Set in New York, not Dublin, this novella by Benjamin Black (the pen name used by Booker Prize-winning author John Banville for his mystery novels) follows the attempts by John Glass, a former journalist from Ireland, to write the biography of his American father-in-law. Big Bill Mulholland, described as "South Boston Irish," is a legend. Recruited for the CIA upon his graduation from Boston College, he was a specialist in electronic surveillance in Korea, Latin America, Europe, and Vietnam. Later he went into the communications business, set up Mulholland Cable, became a millionaire many times over.
Now Mulholland lives the good life, having set up a charitable trust, which is run by Glass's wife Louise, who is also a UN Special Ambassador for Culture, and he wants Glass to write his biography. "Not a hagiography--I don't merit one, I'm no saint," he insists. "What I want is the truth."
Glass, who has covered Northern Ireland, the Tiananmen Square massacre, and the Rwandan genocide, fears that writing this biography may undermine any journalistic credibility he ever earned, but he has no choice. He secretly hires a young man, Dylan Riley, to gather information for him, and Riley soon discovers something--something so secret that he tries to blackmail Glass into giving him half of the money Mulholland is paying Glass, or he will reveal his information publicly. Before Riley can meet Glass to talk, however, Riley turns up dead, shot through the eye. John Glass turns detective, fearing that his own affair with a young artist may be the damaging secret. When a journalist injects himself into the story of Riley's death, the backgrounds of the various Mulholland family members are gradually revealed.
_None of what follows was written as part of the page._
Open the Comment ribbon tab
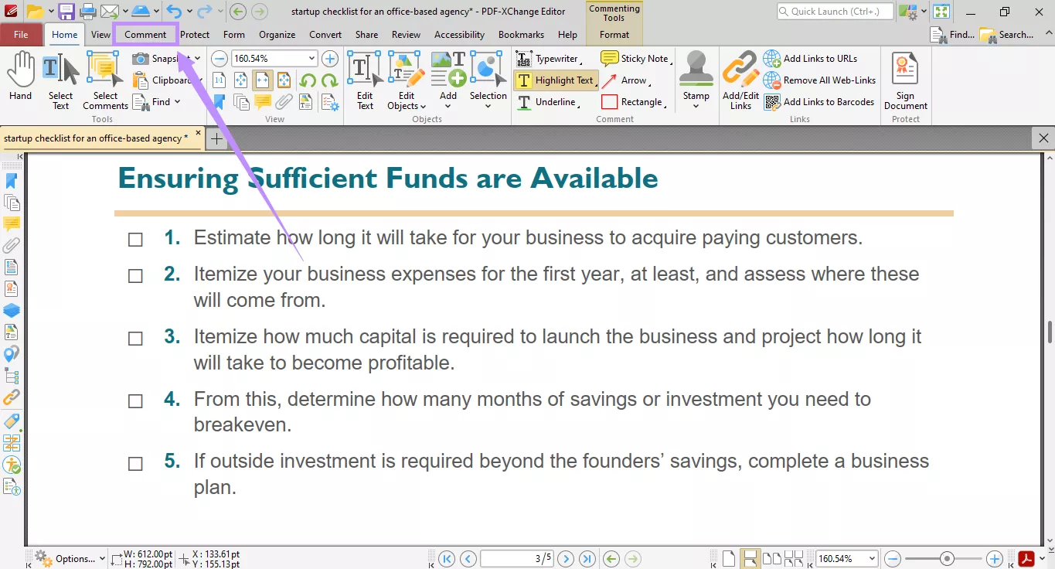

As always, author John Banville (writing as Black) writes with powerful descriptive skills, and his sense of narrative pacing is unerring. This novella, however, is too short to allow for much development of mood or atmosphere, and there is little opportunity for him to develop the kinds of complications which make mystery stories challenging. His characters, too, are sketches, rather than fully developed human beings, and they remain stereotypes, their behavior fairly predictable. As a result, the kind of last minute revelations and dramatic tours de force which sometimes make short mysteries such a delight to read never occur here. Ultimately, the book feels like the outline for a much longer and more complex novel. n Mary Whipple
Writing as Benjamin Black: Christine Falls: A Novel
The Silver Swan: A Novel
Writing as John Banville: The Untouchable
Shroud
The Sea (Man Booker Prize)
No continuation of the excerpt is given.